About five years ago Aervoe, an industrial paint and lubricant manufacturer in Gardnerville, began selling products that blue-collar working people would find handy solar-charged and hand-cranked flashlights and radios, portable gas stoves for construction sites and 12-volt appliances truckers can use to cook while they're on the road.
Today those products account for about $5 million of Aervoe's $60 million in annual sales.
Aervoe has more than 300,000 square feet of manufacturing and storage space off Saw Mill Road in Gardnerville. The company recently constructed a $3.5 million, 62,000-square-foot warehouse and light assembly building to house products it imports from China. Aervoe took half of the new space and seeks a tenant to rent the other half.
Sales to the construction industry account for about 25 percent of revenue for Aervoe's industrial products division, and with the downturn on residential construction the company has seen a significant decline in sales for those products. However, sales of maintenance products, such as lubricants and corrosion protection compounds, are holding up better.
"Some of our customers are down 15 to 20 percent in their orders," says Dave Williams, Aervoe's chief executive officer who founded the company in 1975 in San Jose. "To some extent people aren't buying new equipment, they are repairing. Our name and reputation has been made with the mechanics and the maintenance people."
In 1988 Williams moved the company from San Jose to Gardnerville because of California's tough environmental regulations. He came to the area looking for an industrial site, and got a referral to his current location while enjoying breakfast at the Carson Valley Inn.
The company started out in one building on 40 acres and now owns more than 300 acres of surrounding land for eventual industrial development. Aervoe employs 150, up from its original 60 when it relocated here.
It also operates a 40,000-square-foot warehouse in southern Illinois to serve its East Coast accounts. Williams says 50 percent of his business comes from east of the Mississippi, while California accounts for much of the company's western region sales.
Since moving to northern Nevada, Aervoe has increased annual sales three-fold to the current $60 million.
A few of the company's best-selling industrial products it makes more than 800 are lubricants for chain drives and wire rope, and marking paints for construction sites.

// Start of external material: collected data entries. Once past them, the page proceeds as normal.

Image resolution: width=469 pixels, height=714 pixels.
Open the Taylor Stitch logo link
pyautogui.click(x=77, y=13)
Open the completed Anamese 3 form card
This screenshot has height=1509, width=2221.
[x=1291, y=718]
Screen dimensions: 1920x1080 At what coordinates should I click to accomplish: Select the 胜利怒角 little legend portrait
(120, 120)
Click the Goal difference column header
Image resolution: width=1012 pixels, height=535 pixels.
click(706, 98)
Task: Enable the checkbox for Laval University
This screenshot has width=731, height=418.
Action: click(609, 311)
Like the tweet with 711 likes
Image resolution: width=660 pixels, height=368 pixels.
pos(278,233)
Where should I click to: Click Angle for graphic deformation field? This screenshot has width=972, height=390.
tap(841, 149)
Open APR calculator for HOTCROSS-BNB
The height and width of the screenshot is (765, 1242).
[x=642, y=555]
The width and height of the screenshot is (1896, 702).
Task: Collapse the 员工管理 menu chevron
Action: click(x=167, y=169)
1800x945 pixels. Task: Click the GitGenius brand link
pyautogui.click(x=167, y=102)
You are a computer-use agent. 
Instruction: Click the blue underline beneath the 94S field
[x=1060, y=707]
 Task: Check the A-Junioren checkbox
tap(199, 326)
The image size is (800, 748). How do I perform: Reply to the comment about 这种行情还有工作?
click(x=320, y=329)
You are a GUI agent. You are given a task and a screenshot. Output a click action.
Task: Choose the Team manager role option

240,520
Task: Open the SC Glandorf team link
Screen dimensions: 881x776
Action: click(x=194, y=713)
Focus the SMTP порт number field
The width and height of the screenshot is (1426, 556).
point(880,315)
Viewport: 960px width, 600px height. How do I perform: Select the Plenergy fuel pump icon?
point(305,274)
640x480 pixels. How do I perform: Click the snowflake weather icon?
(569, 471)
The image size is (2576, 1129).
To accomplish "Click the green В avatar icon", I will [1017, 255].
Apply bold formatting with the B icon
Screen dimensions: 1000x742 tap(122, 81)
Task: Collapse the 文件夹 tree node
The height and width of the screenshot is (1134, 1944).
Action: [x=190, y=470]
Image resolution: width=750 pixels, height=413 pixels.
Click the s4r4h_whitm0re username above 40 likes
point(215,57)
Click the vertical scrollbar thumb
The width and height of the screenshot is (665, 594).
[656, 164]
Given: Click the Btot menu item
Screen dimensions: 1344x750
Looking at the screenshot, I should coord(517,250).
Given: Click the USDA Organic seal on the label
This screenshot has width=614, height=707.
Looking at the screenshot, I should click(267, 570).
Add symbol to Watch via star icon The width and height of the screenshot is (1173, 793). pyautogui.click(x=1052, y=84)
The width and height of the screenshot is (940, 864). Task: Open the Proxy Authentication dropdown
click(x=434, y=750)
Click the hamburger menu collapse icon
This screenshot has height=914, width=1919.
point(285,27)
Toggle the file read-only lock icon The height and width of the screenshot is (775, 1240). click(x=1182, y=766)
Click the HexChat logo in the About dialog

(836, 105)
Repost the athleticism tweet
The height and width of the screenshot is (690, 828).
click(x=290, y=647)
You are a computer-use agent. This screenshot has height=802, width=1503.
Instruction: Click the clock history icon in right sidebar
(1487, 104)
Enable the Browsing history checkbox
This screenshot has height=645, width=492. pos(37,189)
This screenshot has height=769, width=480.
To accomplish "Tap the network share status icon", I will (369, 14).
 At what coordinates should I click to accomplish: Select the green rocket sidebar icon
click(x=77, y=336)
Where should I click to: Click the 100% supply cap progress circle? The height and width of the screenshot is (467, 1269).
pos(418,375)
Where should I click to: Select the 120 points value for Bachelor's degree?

Despite the weakened economy, Aervoe has not laid off any of its full-time staff, but it has cut back on contract and temporary help. The company typically is busiest during the summer months peak construction time.
"We have been through a lot of ups and downs," Williams says. "This is a bad year. We have cut back on extra shifts, but the same people are still employed."
Changes in rules and regulations governing the products made by the company are an ever-present challenge. Williams says trucking to the Gardnerville area has improved greatly in the last decade, as well as freight lines' ability to deliver products overnight to the Los Angeles basin.
"We proved that we can be successful in a rural environment," he says. "We don't have to be in a mainstream industrial zone."
Aervoe's main competitors are more well-known national brands such as Krylon, Sherwin Williams and RustOleum. Both Krylon and RustOleum focus on retail sales while Aervoe sells exclusively to industrial clients and uses specialty distributors such as White Cap Construction Supply.
The company employs a full-time salaried sales staff of 25 people. To get first-hand product feedback, Williams insists members of his sales force spend one-third of their time mingling with the mechanics and tradesmen using Aervoe's products rather than just working through a company's purchasing agent.
"So many people lose contact with the guy who uses the product," he says. "You get some honest feedback."
In 2002 Aervoe acquired Crown Industrial of Chicago, a specialty lubricant manufacturer, and in 2003 it purchased Zynolyte of Carson, Calif., a maker of high heat-resistant paints. Williams says Aervoe seeks other acquisitions and currently has two under consideration.
Aervoe acquired the two companies to diversify its product line, which is a constant challenge.
"We are not usually the first to come out with something, but we don't want to be the last. Sometimes we will let the larger guys make some mistakes and learn from them," Williams says.